La République, c’est la responsabilité de tous

La gauche, lentement mais sûrement, a fait du concept de justice sociale une tromperie. Elle l’a vidé de toute substance. Elle a trahi Jaurès en faisant un fonds de commerce du cri du cœur et de révolte initiaux qui justifiaient sa cause. Elle a défiguré et trahi l’idéal social et humain. Elle trahit aujourd’hui en prétendant la défendre la dignité du travailleur et du citoyen. Elle est méconnaissable.

Les syndicats, même s’ils se gargarisent d’un million et demi de personnes défilant dans les rues, y concourent en souscrivant à une arithmétique des petits calculs quand la France, pour elle-même autant qu’au sein d’une Europe vouée à la grandeur si elle a les reins assez solides et les idées à la hauteur de ce qui doit l’inspirer, a surtout besoin de grandes équations nouvelles.

Où va, sinon au désastre, une démocratie emportée par une surenchère sociale où tout finit par procéder par une illusion d’optique qui dépossède le peuple de son rapport au réel ?

C’est le rapport que le peuple entretient au réel et à ce que le réel exige, qui fonde sa dignité. C’est valable en temps de paix. C’est valable en temps de guerre. C’est invariable et c’est intimement lié à la manière dont on conçoit son devoir et qu’on honore, quel qu’il soit, son rang.

Ce n’est pas autrement, surtout, que chacun rencontre sa véritable grandeur qui n’est pas limitée à un statut social et qu’il confère ainsi à la République la vertu essentielle qui lie, par leur interaction et leur complémentarité, l’ensemble des citoyens en une nation, en une grande communauté d’effort, d’intelligence et de destin.

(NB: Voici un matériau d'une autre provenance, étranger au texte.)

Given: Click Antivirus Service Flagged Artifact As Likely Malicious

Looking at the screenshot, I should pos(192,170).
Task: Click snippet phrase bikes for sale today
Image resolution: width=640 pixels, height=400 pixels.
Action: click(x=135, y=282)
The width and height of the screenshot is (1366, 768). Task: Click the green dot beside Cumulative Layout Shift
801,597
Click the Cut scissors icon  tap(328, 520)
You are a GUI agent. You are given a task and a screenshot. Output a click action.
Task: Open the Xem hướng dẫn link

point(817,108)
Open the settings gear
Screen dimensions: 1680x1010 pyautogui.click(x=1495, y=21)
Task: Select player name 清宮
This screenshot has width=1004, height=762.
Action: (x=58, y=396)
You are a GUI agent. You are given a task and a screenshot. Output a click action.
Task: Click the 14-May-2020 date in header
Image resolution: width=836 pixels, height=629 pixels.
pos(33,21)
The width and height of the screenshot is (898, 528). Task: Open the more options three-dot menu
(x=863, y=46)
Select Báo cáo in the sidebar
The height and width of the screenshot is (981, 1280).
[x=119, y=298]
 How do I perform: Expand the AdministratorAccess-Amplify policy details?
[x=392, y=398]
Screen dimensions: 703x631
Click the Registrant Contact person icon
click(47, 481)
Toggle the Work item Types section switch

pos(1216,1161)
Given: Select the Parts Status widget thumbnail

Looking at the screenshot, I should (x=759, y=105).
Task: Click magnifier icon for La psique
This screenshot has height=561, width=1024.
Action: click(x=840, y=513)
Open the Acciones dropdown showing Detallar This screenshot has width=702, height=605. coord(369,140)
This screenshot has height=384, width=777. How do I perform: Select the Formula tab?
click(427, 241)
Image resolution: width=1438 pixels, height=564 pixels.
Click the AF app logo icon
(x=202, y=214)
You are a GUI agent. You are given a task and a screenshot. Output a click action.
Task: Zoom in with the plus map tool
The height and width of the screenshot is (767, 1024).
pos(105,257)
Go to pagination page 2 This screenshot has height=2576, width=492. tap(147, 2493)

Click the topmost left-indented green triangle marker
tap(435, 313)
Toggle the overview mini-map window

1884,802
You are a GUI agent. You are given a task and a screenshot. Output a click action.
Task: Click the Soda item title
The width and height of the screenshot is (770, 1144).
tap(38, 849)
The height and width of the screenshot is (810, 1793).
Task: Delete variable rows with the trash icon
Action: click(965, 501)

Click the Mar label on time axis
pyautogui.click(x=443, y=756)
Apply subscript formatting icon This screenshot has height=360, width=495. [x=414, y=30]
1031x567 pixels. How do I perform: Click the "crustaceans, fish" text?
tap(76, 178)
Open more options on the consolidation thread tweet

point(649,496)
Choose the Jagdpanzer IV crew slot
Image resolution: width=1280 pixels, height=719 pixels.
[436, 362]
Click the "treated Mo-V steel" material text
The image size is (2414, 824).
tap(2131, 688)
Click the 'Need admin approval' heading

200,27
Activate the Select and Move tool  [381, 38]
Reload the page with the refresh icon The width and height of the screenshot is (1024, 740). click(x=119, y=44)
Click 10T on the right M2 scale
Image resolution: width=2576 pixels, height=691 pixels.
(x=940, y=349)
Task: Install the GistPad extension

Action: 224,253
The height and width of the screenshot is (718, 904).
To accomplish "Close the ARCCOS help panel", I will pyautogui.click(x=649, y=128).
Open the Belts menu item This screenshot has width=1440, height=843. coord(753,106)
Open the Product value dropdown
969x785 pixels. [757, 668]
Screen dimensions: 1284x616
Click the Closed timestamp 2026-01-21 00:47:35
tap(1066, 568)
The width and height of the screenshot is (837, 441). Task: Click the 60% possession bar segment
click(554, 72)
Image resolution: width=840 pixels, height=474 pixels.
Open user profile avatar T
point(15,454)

Toute politique, tout esprit partisan, qui corrompt ou occulte cet esprit brade le peuple à des illusions. Toute politique qui corrompt ou occulte ce caractère plutôt que de l’entretenir et le mettre en valeur est impardonnable car il dissout la dignité du peuple et le voue au malheur.

Lorsque l’on fait battre, au peuple ou à partie de lui, le pavé au nom de slogans faux et cyniques, rieurs ou haineux, on profane le peuple et les conséquences, longtemps invisibles et insignifiantes, s’installent et elles finissent par être la source de maux irréversibles et généralisés qui stigmatisent la société en la rendant, morceau par morceau, de l’école aux enjeux de la solidarité entre générations, insoluble à elle-même, privée d’horizon.

Nous avons tendance à oublier que la République, c’est la responsabilité de tous. C’est par la recherche constante de la vérité et par le mépris des démagogies que la République émancipe. C’est en y cédant qu’elle asservit, détourne du commun. C’est en entraînant à y céder qu’elle aliène.

Il n’y a pas de République sans responsabilité.

Le politique comme la démocratie n’ont de sens et de vérité qu’à cet aulne.

La nature du pouvoir ne se vérifie et ne renouvelle sa substance que sur cette crète.

Ce sont des dimensions vivifiantes que le peuple français doit rechercher et resacraliser.

Le long cours de l’histoire témoigne que rien de bon ne peut émaner des masses que l’on pervertit, mais, qu’au contraire, peu de choses résistent à un peuple animé par l’idée claire de ce qu’il se doit à lui-même.

Ce peuple-là peut avancer sans crainte dans l’histoire. Il gagnera sur tous les plans.

La société française n’a pas besoin de révolution institutionnelle.

Elle a besoin d’une révolution du sens et chacun devrait voir, car cela crève les yeux, qu’elle souffre et s’égare du fait que cette révolution essentielle ne lui soit point donnée.